Family Matters

Past and Future

A Family Dinner Leads to Reflecting on a Legacy

Past and Future

Though the rebellious thought had been rumbling around in my mind for days, it rose to the surface and erupted when the oven door broke. The outer door had separated from its inner liner, which remained stubbornly stuck. Inside, getting too well done by the second, was my signature flourless chocolate cake, the one I made every year for the Passover seder, the ritual meal staged each spring when Jews gather to tell the age-old story of their liberation from Egypt while eschewing leavened foods. By rebellious thought, I mean my resolution never to host another seder.

As I contemplated the dishes waiting their turn in the oven, lined up on the counter like planes on a runway—brisket, three marinating chickens, three vegetable casseroles—my mother called, as she did every morning.

“What’s wrong?” she asked, after I said hello. Though she’s hard of hearing, she hasn’t lost her disarming ability to detect my every undertone.

“Nothing. It’s just that I still have a bunch of cooking.”

“You know, you could just cater it and be done with it,” she said. This suggestion, neutral to anyone else’s ears, was a taunt, a booby trap with my name on it. How perfectly reasonable: why not cater it? I wasn’t chained to the kitchen, enslaved like my foremothers in Egypt. The holiday itself is about liberation, renewal, mind over manacles.
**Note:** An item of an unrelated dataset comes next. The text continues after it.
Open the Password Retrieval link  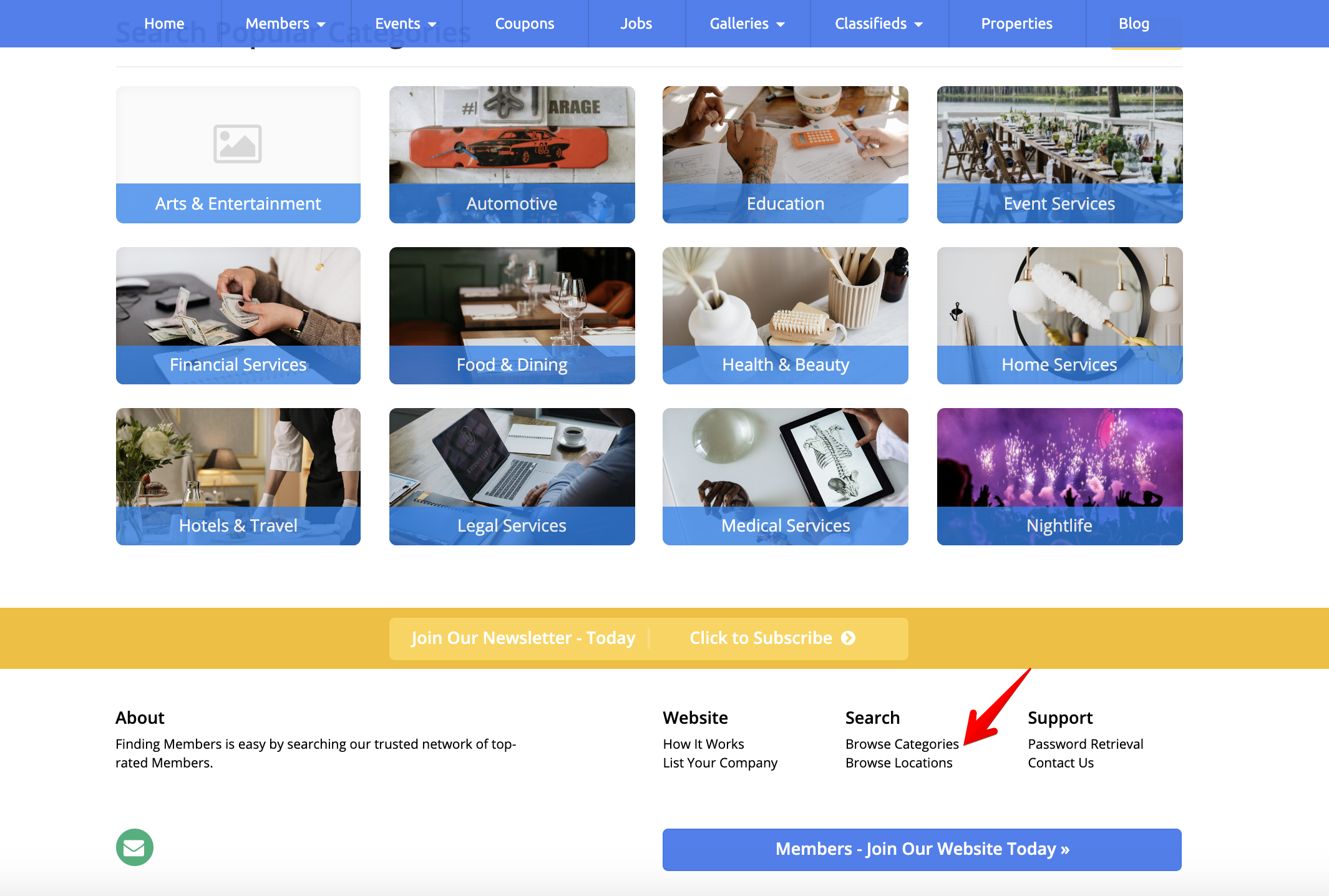[x=1086, y=744]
All its imperatives—to cherish freedom, to treat strangers as neighbors—could easily be enacted while eating a prepared brisket.

But wait. Had my mother ever resorted to this option when she was in charge of the holiday? Not on your life! And she didn’t even enjoy cooking as I do. I learned to equate food with pleasure from her, a woman who hosted family seders well into her seventies, up to her elbows in food preparation for days in a kitchen so small she had to stash platters of puddings and cookies on fire escapes and in the bathtub. And oh, her special mashed-potato pancakes, fried to golden perfection on the outside, with a spoonful of chopped chicken liver secreted within. They sound revolting, I know; no one believes me when I describe them as delicious. More than the tastes and textures, the wonder of the surprise inside delighted me. (How did she do that?) As she’d bring the last dish to the table, she’d watch me take my first bite, and then slump in her chair, too tired to eat, but smiling, satisfied. There. She’d done it. Again.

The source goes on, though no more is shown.